應用於低功率物聯網產品具有飛跨電容自適應平衡技術之三階直流-直流降壓轉換器

Abstract

隨著超高速網路以及物聯網概念的普及興盛，越來越多的物聯網手持式裝置和感測器設備應運而生。為了降低產品設備的整體能耗，提高內置鋰電池的使用時間，需要直流-直流降壓轉換器模組以實現供電鋰電池到低功率物聯網整合晶片的能源傳遞。傳統的基於開關切換模式的二階直流-直流減壓轉換器需要採用耐高壓功率元件以因應互補金屬氧化物半導體先進製程之考量，提高了產品成本。相較之下，其三階直流-直流轉換器具有更小的紋波電壓，更低的紋波電感電流，功率開關元件的閘極驅動電壓減半等特性，因而能提供更低雜訊的輸出電壓，降低電流連續傳導模式之下界，且減少了關於先進製程的限制考量。然而由於制程變異和開關元件寄生效應等因素，三階直流-直流轉換器的飛跨電容存在電壓不平衡問題以及開關元件導通不穩定問題。本論文提出的三階直流-直流轉換器針對飛跨電容的穩壓問題進行分析比較，並提出更加理想有效的解決方案，在更廣的負載範圍內避免了三階向二階退化對之情況發生，且對三階轉換器電路進行改良設計以確保功率開關之導通關斷穩定。

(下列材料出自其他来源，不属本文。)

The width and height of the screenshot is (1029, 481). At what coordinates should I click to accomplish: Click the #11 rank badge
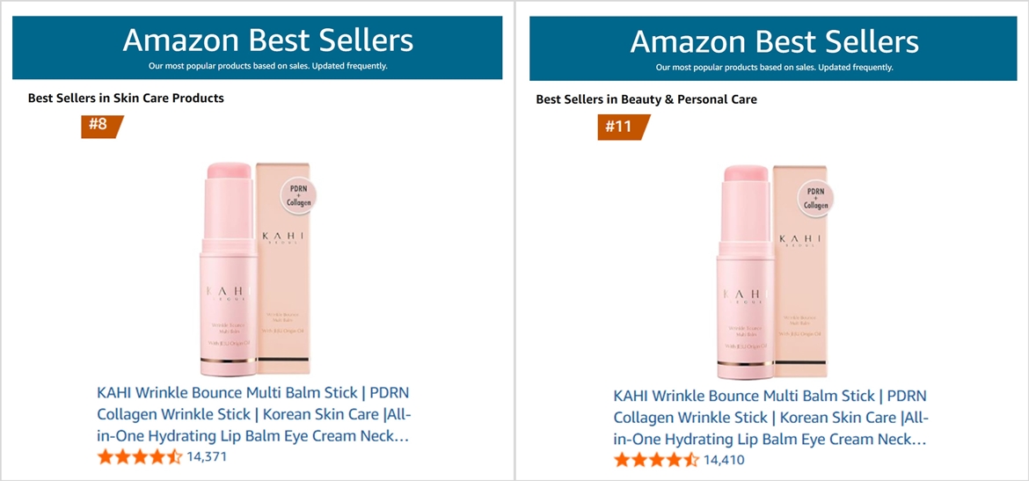619,127
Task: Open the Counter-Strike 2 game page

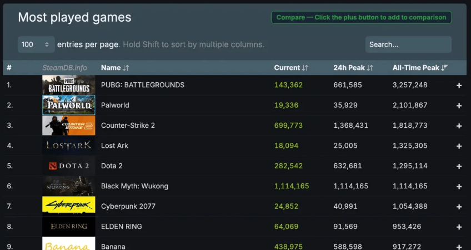Action: [x=128, y=126]
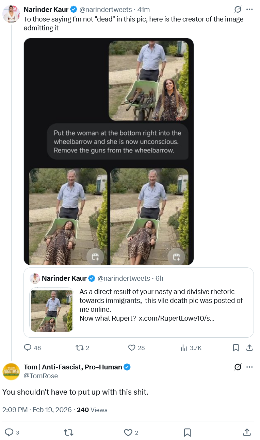
Task: Reply to Tom's tweet with 3 replies
Action: (x=10, y=432)
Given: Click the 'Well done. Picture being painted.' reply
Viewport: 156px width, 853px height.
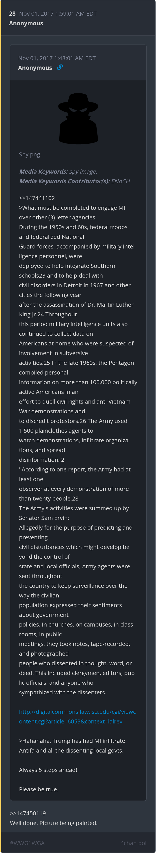Looking at the screenshot, I should tap(54, 823).
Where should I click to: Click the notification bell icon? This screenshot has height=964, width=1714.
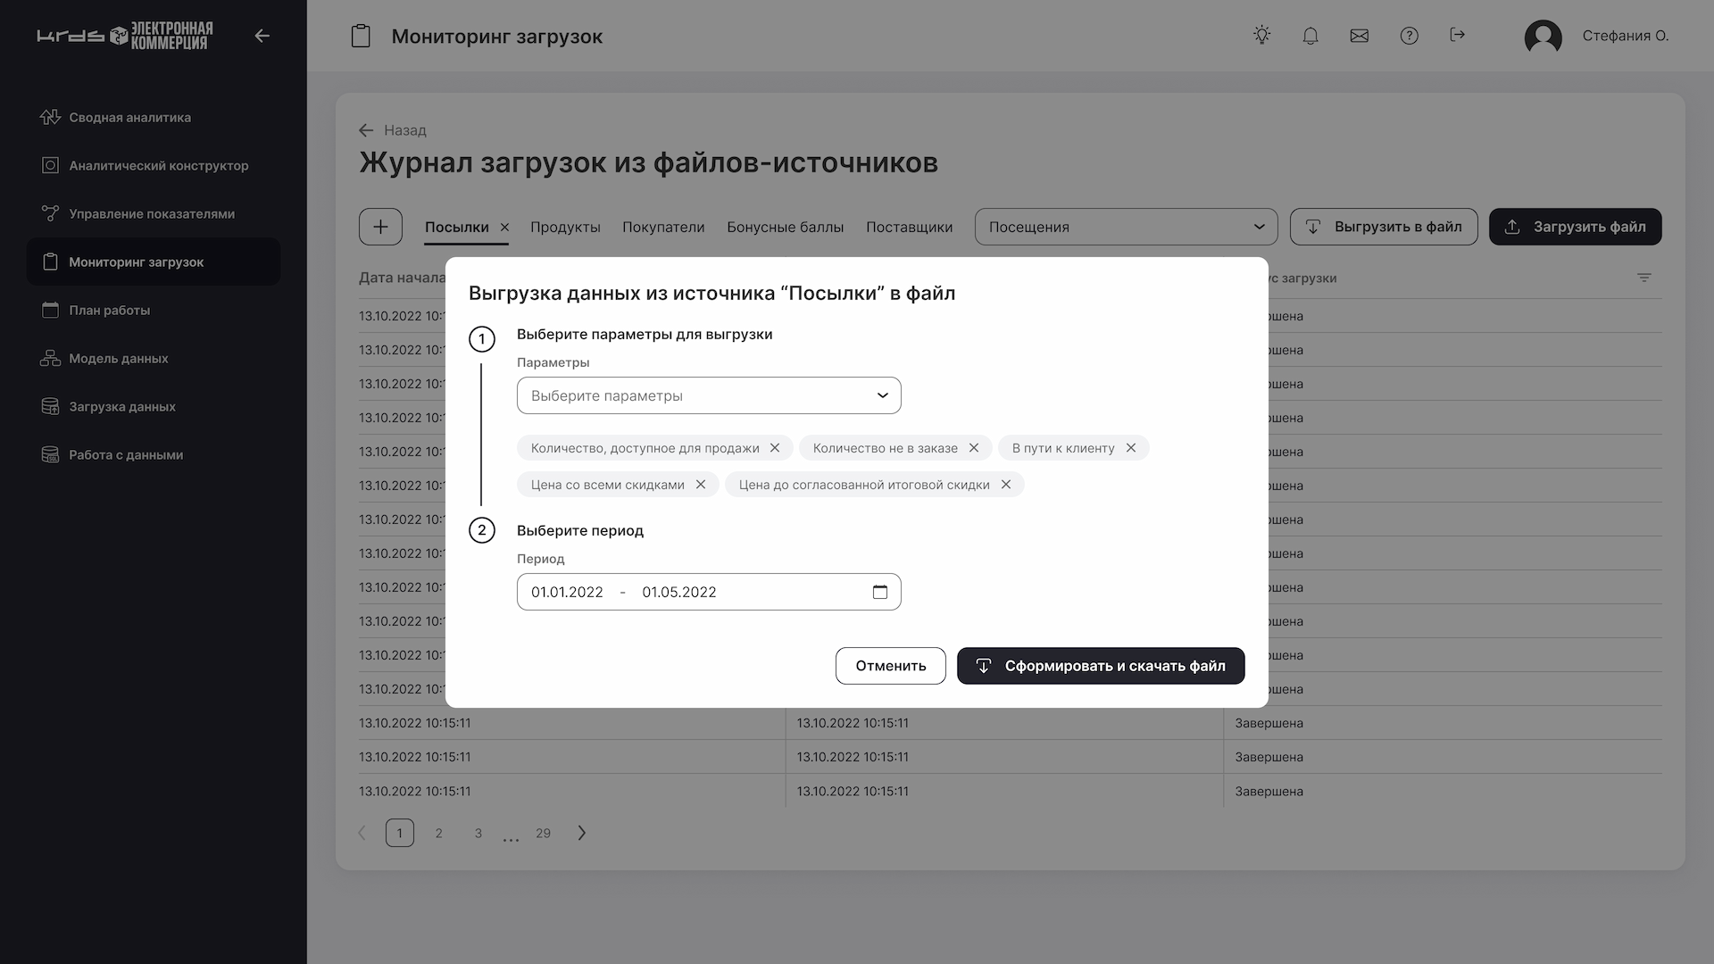(x=1310, y=36)
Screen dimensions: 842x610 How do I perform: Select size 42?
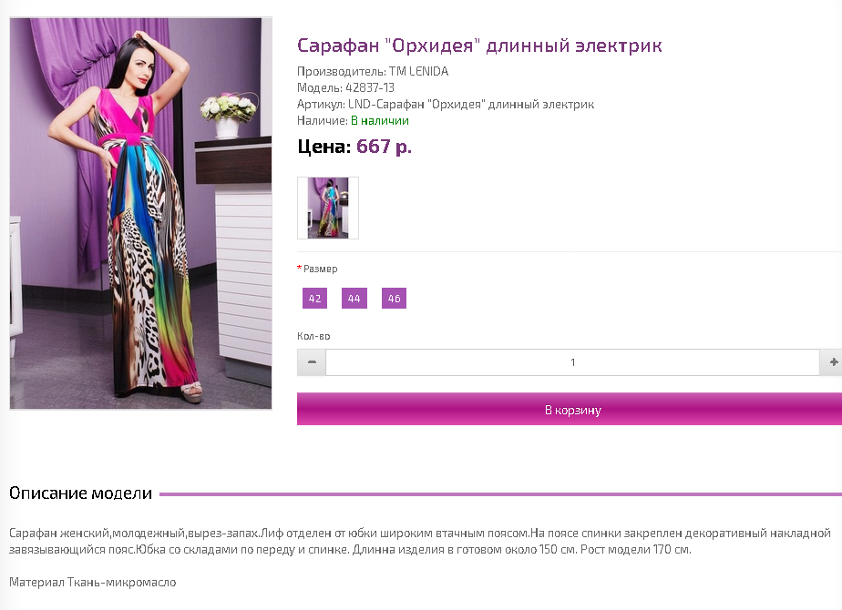click(314, 299)
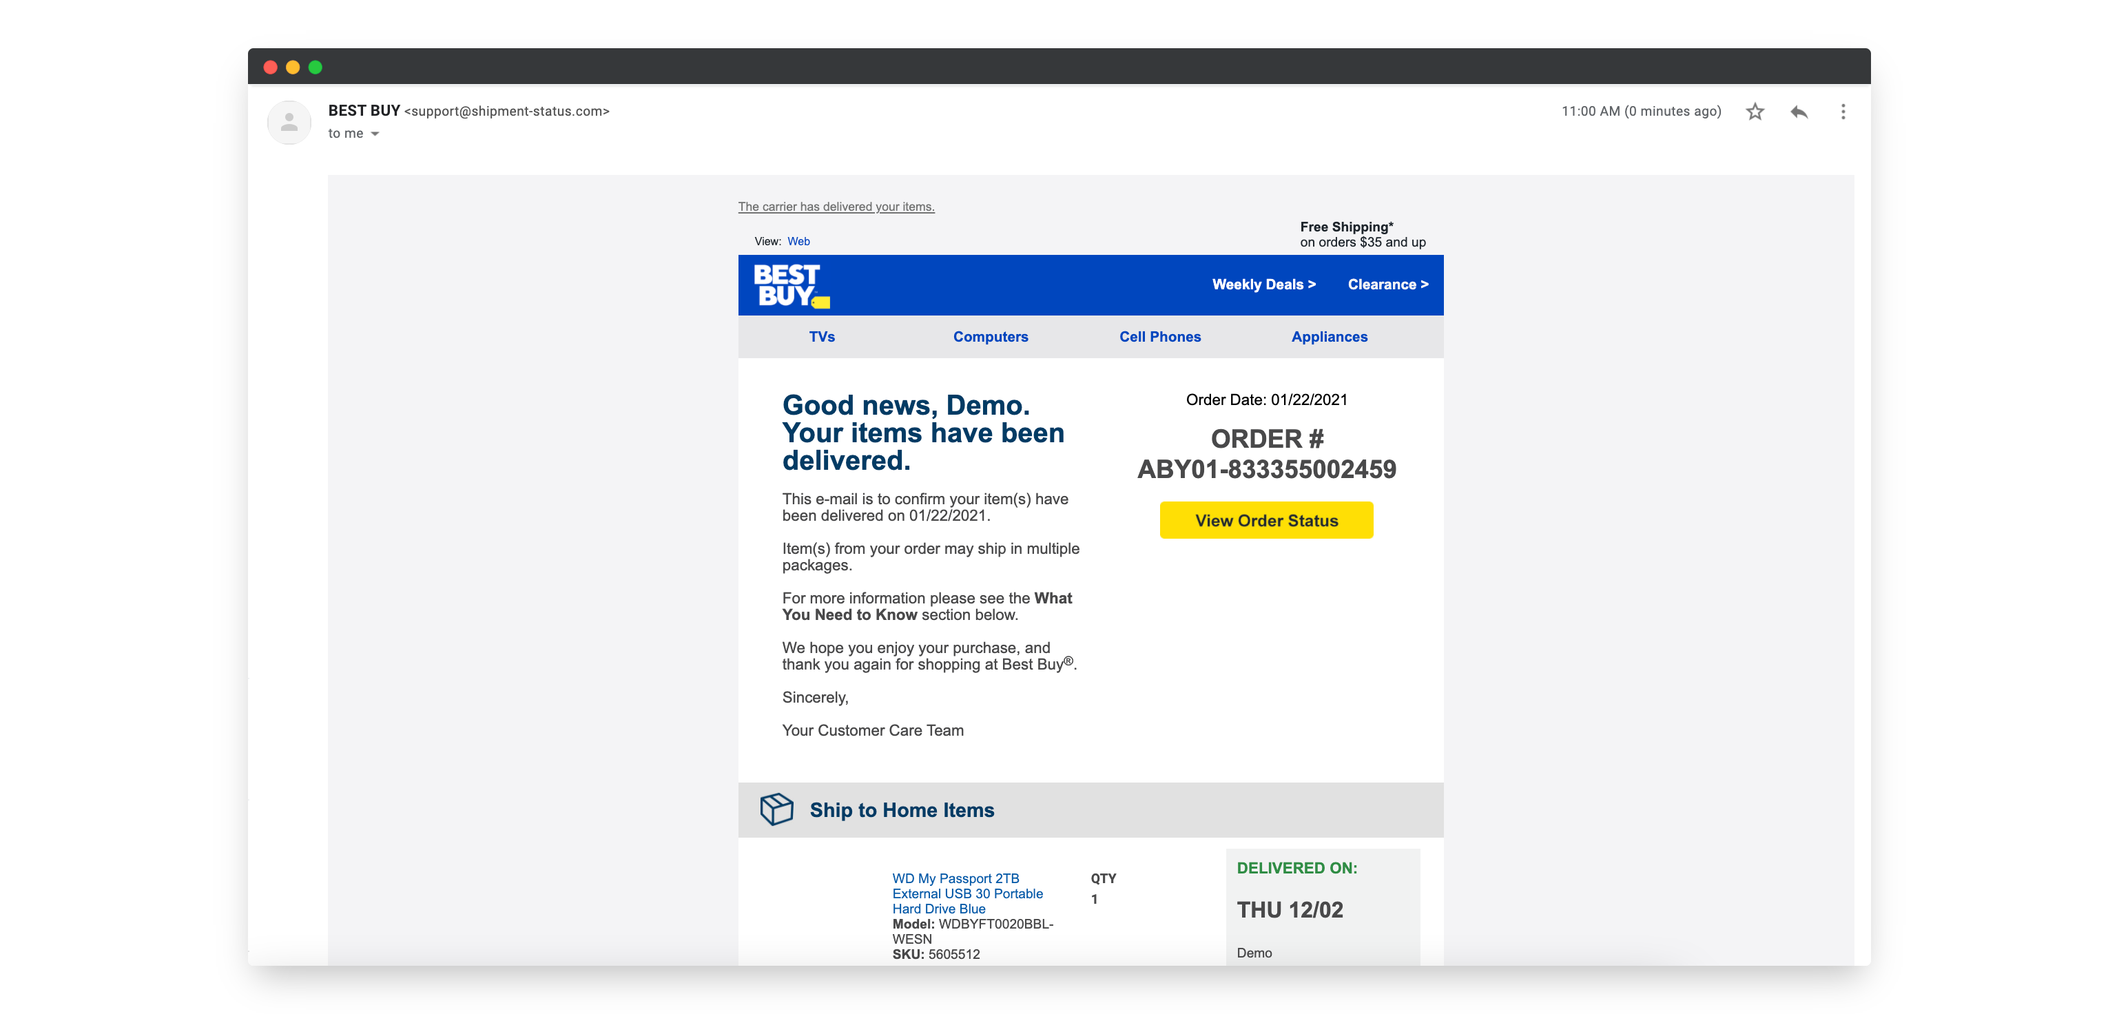This screenshot has height=1014, width=2119.
Task: Select the Appliances navigation item
Action: click(1329, 338)
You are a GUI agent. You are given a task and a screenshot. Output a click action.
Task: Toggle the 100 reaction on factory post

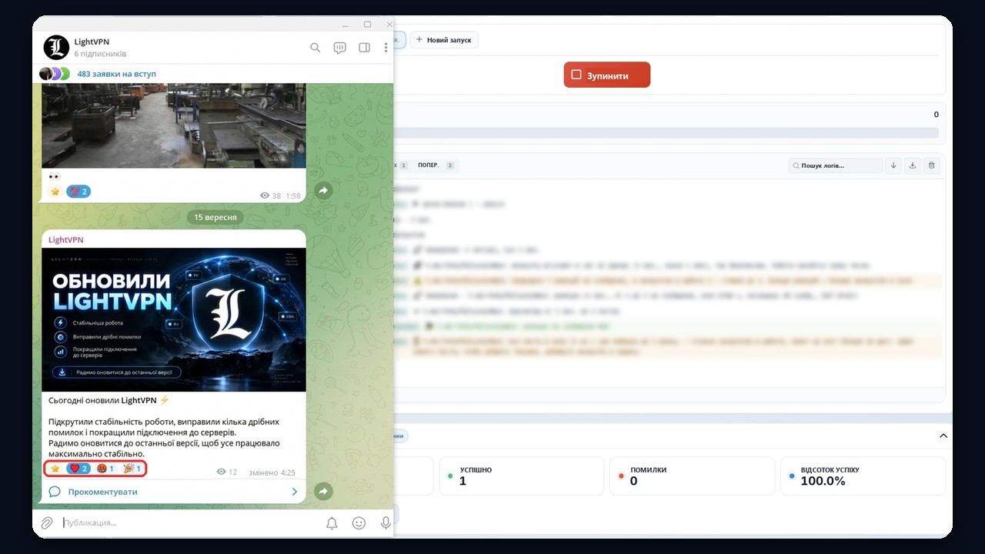coord(78,192)
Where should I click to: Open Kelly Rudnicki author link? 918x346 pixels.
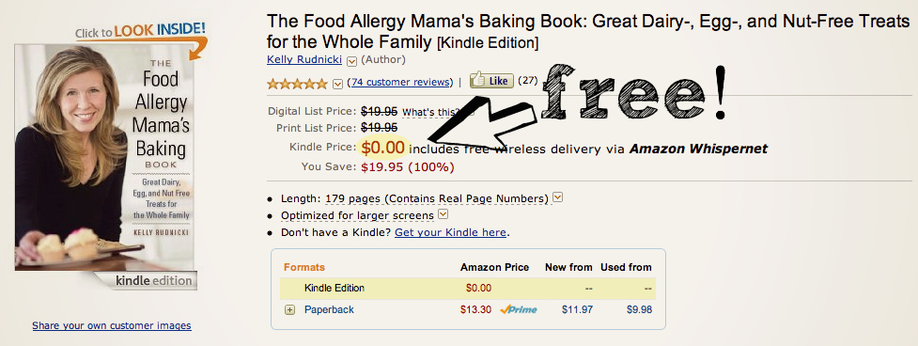click(304, 60)
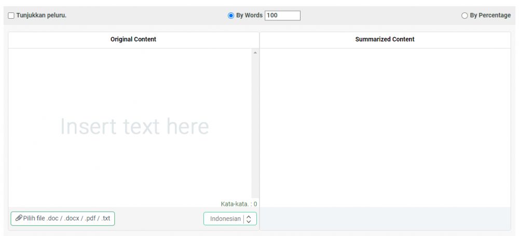Click the Tunjukkan peluru label text

pos(42,16)
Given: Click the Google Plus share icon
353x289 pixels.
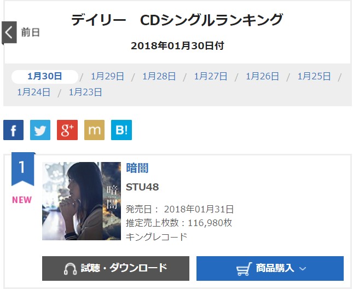Looking at the screenshot, I should pos(67,130).
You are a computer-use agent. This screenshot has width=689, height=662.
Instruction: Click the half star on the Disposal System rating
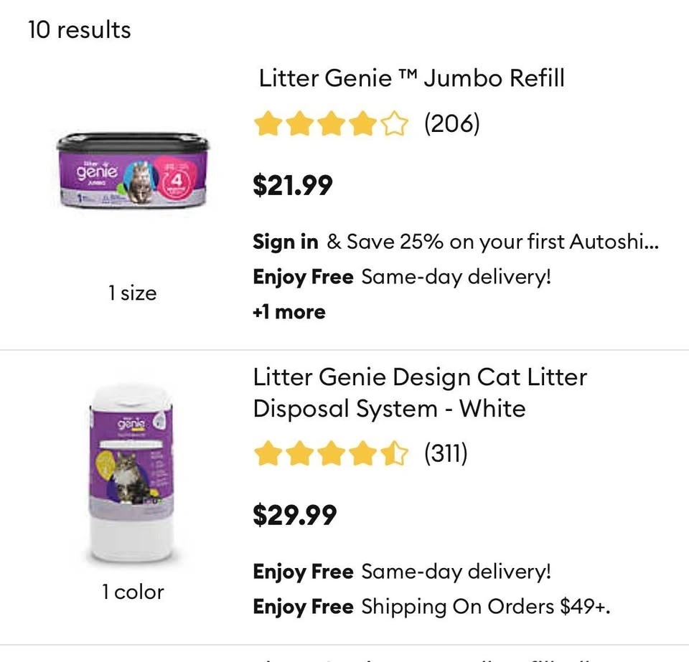coord(395,453)
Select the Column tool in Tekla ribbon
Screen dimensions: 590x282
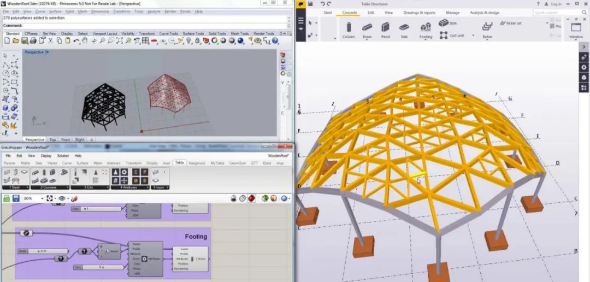pos(349,28)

With the popularity of ultra-high-speed Internet, the concept of Internet of things (IoT) has become a trend of development for future technology. Therefore, more and more Internet of Things portable devices and sensing applications are indispensable to human beings’ life. For the purpose of the energy saving of these products and prolonging the usage time of the internal batteries, DC-DC step-down converters are adopted to achieve the energy transfer between the energy supply and the low power integrated circuit for IoT applications. The conventional two-level DC-DC buck converters must introduce high voltage Power MOSFETs considering needs of the advanced process, which increases the cost. On the contrast, the three-level DC-DC buck converters have the advantages of lower output ripple, lower inductor current ripple and halving the gate driving voltages, which produces smaller output voltage ripple, lowers the current boundary from CCM to DCM with less restriction to the cost and process. However, the flying capacitor unbalancing problems and gate driving issues happen due to the process variation or parasitic effect. In this thesis, an analysis of pointed out flying capacitor unbalancing issue is discussed and a three-level buck converter with effective flying capacitor adaptive balancing (FCAB) technique is proposed. Moreover, an improvement is made to guarantee the normal operation of switches with the switching guarantee circuit. In a word, with the FCAB technique, the proposed three-level buck is more robust without degeneration to two-level one in a wide load range from 30mA to 200mA.